=== Section Start ===

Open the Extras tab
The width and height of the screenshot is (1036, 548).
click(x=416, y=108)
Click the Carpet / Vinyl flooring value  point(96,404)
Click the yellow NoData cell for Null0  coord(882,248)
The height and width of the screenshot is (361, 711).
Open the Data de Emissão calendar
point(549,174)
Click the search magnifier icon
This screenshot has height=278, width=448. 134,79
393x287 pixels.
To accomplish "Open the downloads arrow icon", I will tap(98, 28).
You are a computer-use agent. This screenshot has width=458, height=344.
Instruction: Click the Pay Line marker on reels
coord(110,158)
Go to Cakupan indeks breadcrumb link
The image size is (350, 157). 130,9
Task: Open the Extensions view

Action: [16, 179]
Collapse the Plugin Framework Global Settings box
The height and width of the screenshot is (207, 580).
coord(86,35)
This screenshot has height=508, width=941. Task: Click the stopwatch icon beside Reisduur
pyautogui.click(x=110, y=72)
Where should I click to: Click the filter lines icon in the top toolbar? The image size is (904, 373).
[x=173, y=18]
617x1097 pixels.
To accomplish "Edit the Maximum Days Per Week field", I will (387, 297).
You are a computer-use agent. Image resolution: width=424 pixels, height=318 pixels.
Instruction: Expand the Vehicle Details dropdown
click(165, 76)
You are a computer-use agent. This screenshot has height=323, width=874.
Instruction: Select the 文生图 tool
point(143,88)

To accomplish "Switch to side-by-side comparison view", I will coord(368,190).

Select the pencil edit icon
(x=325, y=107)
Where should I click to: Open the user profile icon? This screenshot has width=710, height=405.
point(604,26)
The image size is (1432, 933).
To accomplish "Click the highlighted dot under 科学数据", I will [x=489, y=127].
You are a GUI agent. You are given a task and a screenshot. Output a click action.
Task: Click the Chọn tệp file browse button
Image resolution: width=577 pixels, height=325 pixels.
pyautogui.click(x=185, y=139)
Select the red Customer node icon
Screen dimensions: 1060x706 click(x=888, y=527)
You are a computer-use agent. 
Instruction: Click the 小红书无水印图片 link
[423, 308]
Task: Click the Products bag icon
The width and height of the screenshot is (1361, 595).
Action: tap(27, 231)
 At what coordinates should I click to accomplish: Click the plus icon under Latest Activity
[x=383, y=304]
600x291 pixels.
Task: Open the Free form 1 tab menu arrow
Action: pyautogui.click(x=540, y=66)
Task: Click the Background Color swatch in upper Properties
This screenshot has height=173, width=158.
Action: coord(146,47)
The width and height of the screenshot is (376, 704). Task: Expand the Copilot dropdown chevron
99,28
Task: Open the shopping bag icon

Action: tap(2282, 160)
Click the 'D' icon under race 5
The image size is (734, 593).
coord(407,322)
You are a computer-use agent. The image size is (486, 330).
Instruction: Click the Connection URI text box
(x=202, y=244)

=== Section End ===

Exercise prompt = Each record shown above must be reproduced exactly.

Written reply =
Open the Extras tab
The width and height of the screenshot is (1036, 548).
click(x=416, y=108)
Click the Carpet / Vinyl flooring value  point(96,404)
Click the yellow NoData cell for Null0  coord(882,248)
The height and width of the screenshot is (361, 711).
Open the Data de Emissão calendar
point(549,174)
Click the search magnifier icon
This screenshot has height=278, width=448. 134,79
393x287 pixels.
To accomplish "Open the downloads arrow icon", I will tap(98, 28).
You are a computer-use agent. This screenshot has width=458, height=344.
Instruction: Click the Pay Line marker on reels
coord(110,158)
Go to Cakupan indeks breadcrumb link
The image size is (350, 157). 130,9
Task: Open the Extensions view

Action: [16, 179]
Collapse the Plugin Framework Global Settings box
The height and width of the screenshot is (207, 580).
coord(86,35)
This screenshot has height=508, width=941. Task: Click the stopwatch icon beside Reisduur
pyautogui.click(x=110, y=72)
Where should I click to: Click the filter lines icon in the top toolbar? The image size is (904, 373).
[x=173, y=18]
617x1097 pixels.
To accomplish "Edit the Maximum Days Per Week field", I will (387, 297).
You are a computer-use agent. Image resolution: width=424 pixels, height=318 pixels.
Instruction: Expand the Vehicle Details dropdown
click(165, 76)
You are a computer-use agent. This screenshot has height=323, width=874.
Instruction: Select the 文生图 tool
point(143,88)

To accomplish "Switch to side-by-side comparison view", I will coord(368,190).

Select the pencil edit icon
(x=325, y=107)
Where should I click to: Open the user profile icon? This screenshot has width=710, height=405.
point(604,26)
The image size is (1432, 933).
To accomplish "Click the highlighted dot under 科学数据", I will [x=489, y=127].
You are a GUI agent. You are given a task and a screenshot. Output a click action.
Task: Click the Chọn tệp file browse button
Image resolution: width=577 pixels, height=325 pixels.
pyautogui.click(x=185, y=139)
Select the red Customer node icon
Screen dimensions: 1060x706 click(x=888, y=527)
You are a computer-use agent. 
Instruction: Click the 小红书无水印图片 link
[423, 308]
Task: Click the Products bag icon
The width and height of the screenshot is (1361, 595).
Action: tap(27, 231)
 At what coordinates should I click to accomplish: Click the plus icon under Latest Activity
[x=383, y=304]
600x291 pixels.
Task: Open the Free form 1 tab menu arrow
Action: pyautogui.click(x=540, y=66)
Task: Click the Background Color swatch in upper Properties
This screenshot has height=173, width=158.
Action: coord(146,47)
The width and height of the screenshot is (376, 704). Task: Expand the Copilot dropdown chevron
99,28
Task: Open the shopping bag icon

Action: tap(2282, 160)
Click the 'D' icon under race 5
The image size is (734, 593).
coord(407,322)
You are a computer-use agent. The image size is (486, 330).
Instruction: Click the Connection URI text box
(x=202, y=244)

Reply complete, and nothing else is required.